Juventus-Napoli, così muore il calcio italiano

Pubblicato il autore: Beppe Dammacco Segui

Juventus-Napoli è finita, o meglio non è nemmeno iniziata ma non è neanche ufficialmente finita. Ciò che finisce quest’oggi è la credibilità del calcio italiano nel mondo.
Milioni di telespettatori collegati in tutto il mondo con l’Allianz Stadium di Torino hanno assistito al peggior spettacolo immaginabile, uno stadio vuoto con lo staff della squadra di casa pronto, come per sfidare a distanza una squadra bloccata dall’ASL che non ha potuto (o voluto) lasciare la propria città per una trasferta.

## Materiale fornito
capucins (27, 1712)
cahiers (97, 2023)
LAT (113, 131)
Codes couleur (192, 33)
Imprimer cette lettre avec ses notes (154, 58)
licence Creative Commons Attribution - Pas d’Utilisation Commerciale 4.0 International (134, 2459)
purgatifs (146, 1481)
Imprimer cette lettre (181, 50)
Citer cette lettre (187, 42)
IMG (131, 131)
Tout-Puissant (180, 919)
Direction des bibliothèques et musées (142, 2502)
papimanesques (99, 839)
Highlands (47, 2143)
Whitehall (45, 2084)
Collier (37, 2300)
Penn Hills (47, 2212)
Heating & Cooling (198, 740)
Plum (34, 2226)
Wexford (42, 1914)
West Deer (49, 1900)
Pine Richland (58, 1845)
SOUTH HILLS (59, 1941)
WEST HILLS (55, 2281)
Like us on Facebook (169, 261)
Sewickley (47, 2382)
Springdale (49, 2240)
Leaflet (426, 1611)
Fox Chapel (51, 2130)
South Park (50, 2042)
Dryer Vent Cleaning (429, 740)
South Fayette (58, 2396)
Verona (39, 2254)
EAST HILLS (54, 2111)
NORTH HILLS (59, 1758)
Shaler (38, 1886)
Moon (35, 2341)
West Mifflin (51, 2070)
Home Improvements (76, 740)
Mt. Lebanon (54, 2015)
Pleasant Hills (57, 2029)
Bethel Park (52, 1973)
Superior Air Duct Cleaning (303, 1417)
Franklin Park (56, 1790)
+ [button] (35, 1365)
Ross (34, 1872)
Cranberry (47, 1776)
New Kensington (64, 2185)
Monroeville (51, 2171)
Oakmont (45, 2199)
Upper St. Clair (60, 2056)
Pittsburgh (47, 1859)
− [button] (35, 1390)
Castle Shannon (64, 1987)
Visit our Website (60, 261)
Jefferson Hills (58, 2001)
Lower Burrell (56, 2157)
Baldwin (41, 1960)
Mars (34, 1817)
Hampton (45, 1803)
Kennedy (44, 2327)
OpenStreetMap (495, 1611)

## Problema 1
Riscrivi per favore l'articolo su Juventus-Napoli da "Juventus-Napoli, così muore" a "italiano nel mondo.", mettendo "calcio nazionale" al posto di "calcio italiano".
## Problema 2
Prosegui l'articolo su Juventus-Napoli a partire dopo la sua ultima frase.

## Spazio risposta 1
Juventus-Napoli, così muore il calcio nazionale

Pubblicato il autore: Beppe Dammacco Segui

Juventus-Napoli è finita, o meglio non è nemmeno iniziata ma non è neanche ufficialmente finita. Ciò che finisce quest’oggi è la credibilità del calcio nazionale nel mondo.

## Spazio risposta 2
Alle 21:30 l’inviato di Sky Giovanni Guardalà ha annunciato il termine della partita. Cosa succederà ora? L’arbitro, il signor Doveri, ha decretato il triplice fischio per mancanza dell’avversario 45 minuti dopo il previsto fischio iniziale, e metterà a referto la defezione della squadra partenopea, decretando di fatto l’annullamento della partita per mancanza di una delle due squadre e, presso il giudice sportivo, il 3-0 a tavolino per la Juventus. Il risultato finirà dunque sub iudice, con il Napoli che inevitabilmente presenterà ricorso al giudice sportivo o al TAR. Da qui si apriranno molteplici possibili scenari, tra cui due in particolare: il primo, favorevole per la formazione torinese, confermerà il risultato assegnando inoltre al Napoli un punto di penalità per la defezione; il secondo, favorevole alla squadra napoletana, decreterà il rinvio della partita.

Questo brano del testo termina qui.